• [Instructions to follow] Search the data for the word "screenshot" and copy every line that contains it.
'''
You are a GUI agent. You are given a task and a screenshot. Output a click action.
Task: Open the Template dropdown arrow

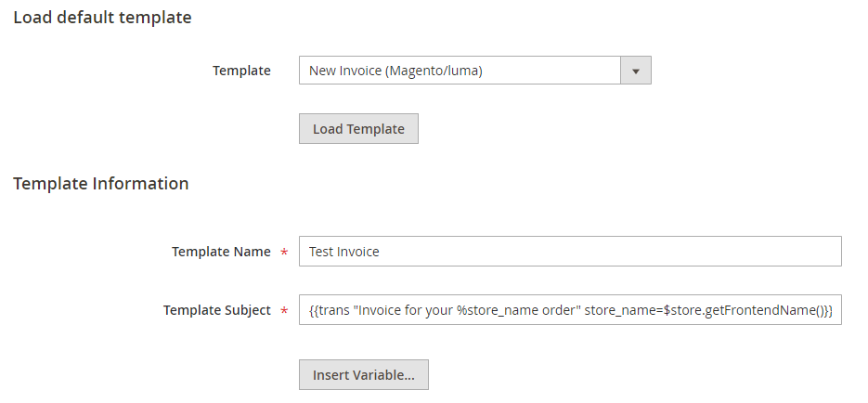(636, 71)
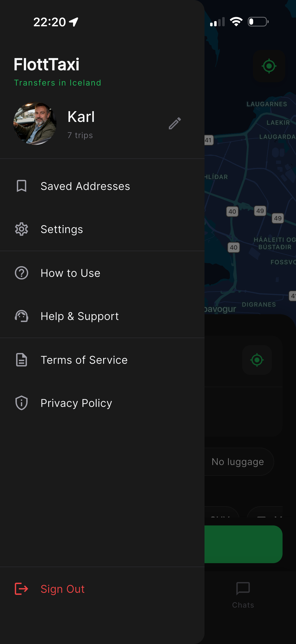Sign Out of the account
Image resolution: width=296 pixels, height=644 pixels.
tap(102, 589)
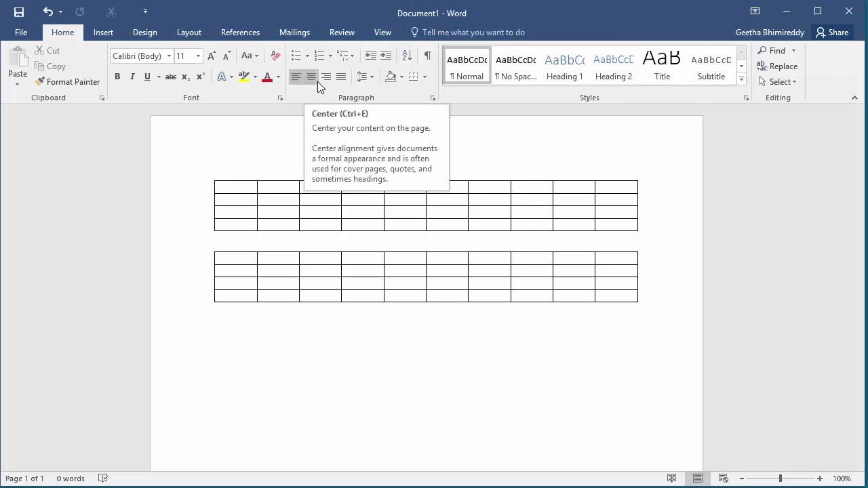Select the Clear All Formatting icon
868x488 pixels.
click(x=275, y=55)
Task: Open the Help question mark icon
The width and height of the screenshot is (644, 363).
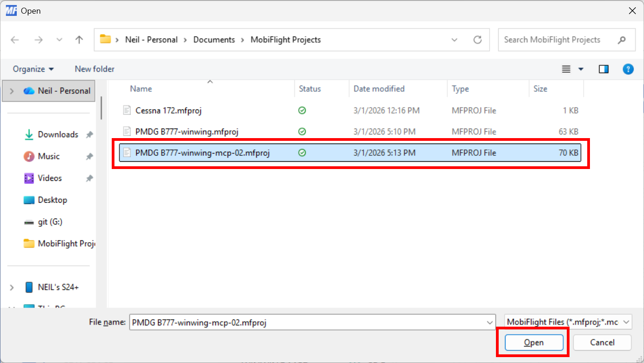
'''
• [Solution to the problem]
You are a GUI agent. You are given a task and a screenshot. Output a click action.
The width and height of the screenshot is (644, 363).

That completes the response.